La veille de feu, ou veille de nuit, est une activité scoute qui consiste, pour un groupe limité de jeunes, à se relayer en petits groupes ou chacun à son tour pendant tout ou partie de la nuit auprès du feu, pour surveiller le camp et méditer en profitant de la beauté paisible de la nuit.

Selon les habitudes des unités, la veille de nuit peut être réservée à une nuit particulière, ou faire l'objet d'un roulement tout au long du camp pour que tout le monde en profite.

Aspects pratiques

La veille peut avoir simplement le but de surveiller l'extinction du feu de camp mais ce peut être une activité spécifique.

La veille peut s'effectuer soit pendant toute une nuit, soit pendant une partie de la nuit seulement. On peut désigner une patrouille de veille, plusieurs jeunes dans l'ensemble de l'unité, ou laisser le choix à des volontaires (option dangereuse dans certains cas). Les jeunes désignés se relaieront alors, soit par un petit groupe, soit individuellement (selon leur âge et leur habitude), pour veiller un certain temps auprès du feu.

La durée de chaque tour de veille doit être fixée à l'avance, dans tous les cas, aucun jeune ne devrait rester éveillé plus d'une heure et demie. Les tours les plus longs peuvent être placés en début et en fin de nuit ; les heures les plus difficiles (1 à 4 heures du matin) sont à réserver aux plus âgés, sur des tranches plus courtes (pas plus d'une heure).

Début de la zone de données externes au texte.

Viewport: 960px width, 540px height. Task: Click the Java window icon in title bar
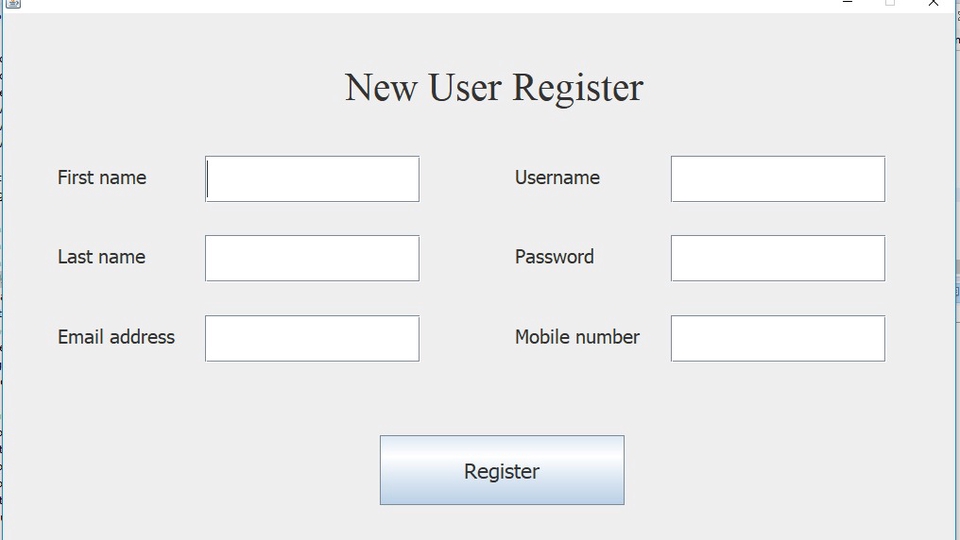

Les chefs ou responsables doivent prendre soin de fixer un cadre bien défini à la veille, en établissant par écrit un planning avec les horaires des veilles de chacun, qui sera consultable par les jeunes en cours d'activité. Il est aussi absolument nécessaire de laisser des consignes précises par écrit, notamment sur la personne à réveiller en cas de problème ; mais également sur l'emplacement de la réserve de bois et la taille maximale du feu.

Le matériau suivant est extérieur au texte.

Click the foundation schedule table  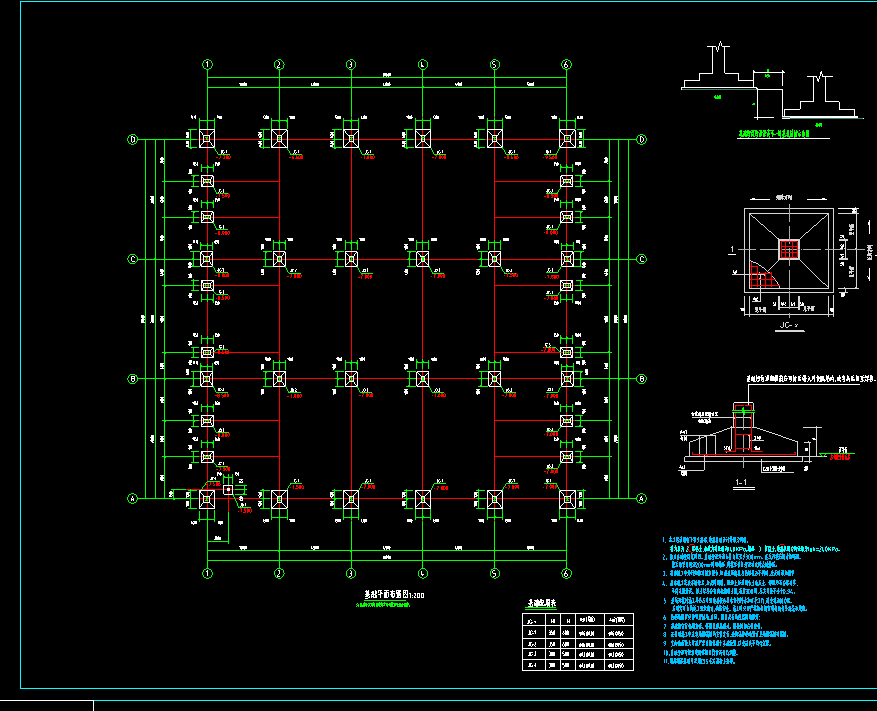[x=578, y=643]
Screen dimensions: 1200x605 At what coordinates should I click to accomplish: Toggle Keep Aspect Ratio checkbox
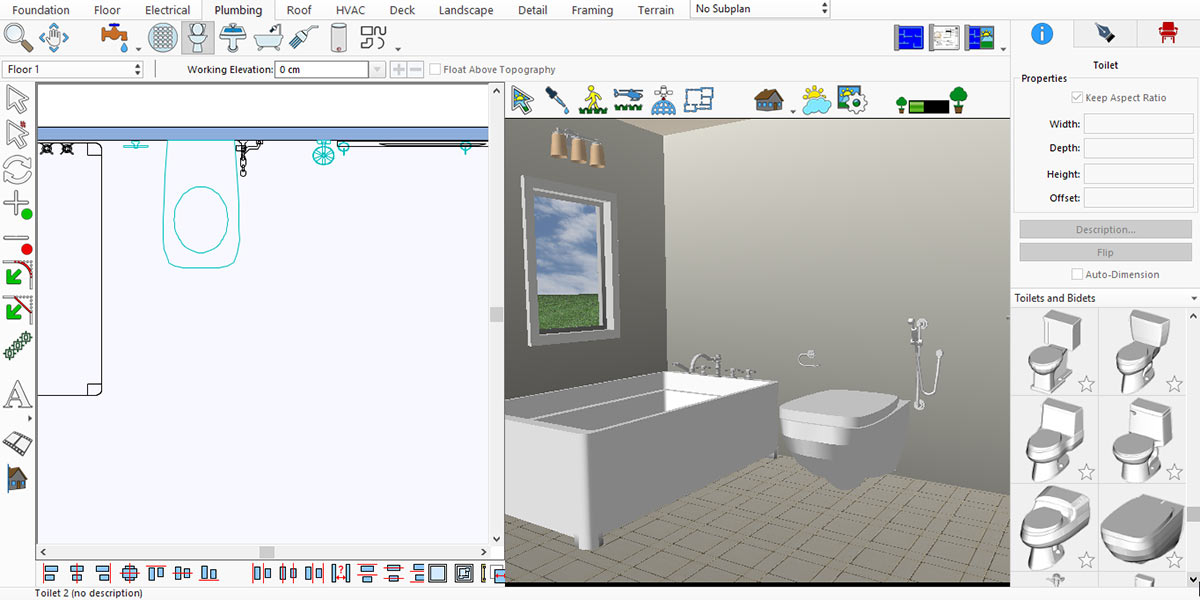click(x=1077, y=98)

Si les chefs peuvent bien sur assurer des veilles de nuits de leur côté, leur présence n'est pas souhaitable lors des veilles des jeunes. Ils doivent par contre rester prêts à intervenir en cas de problème ou d'appel, et donc rester accessibles.

La veille est à proscrire pour les plus jeunes (jusqu'à 12 ans au moins), qui ont plus besoin de sommeil que les autres et ne disposent pas des capacités psychologiques nécessaires.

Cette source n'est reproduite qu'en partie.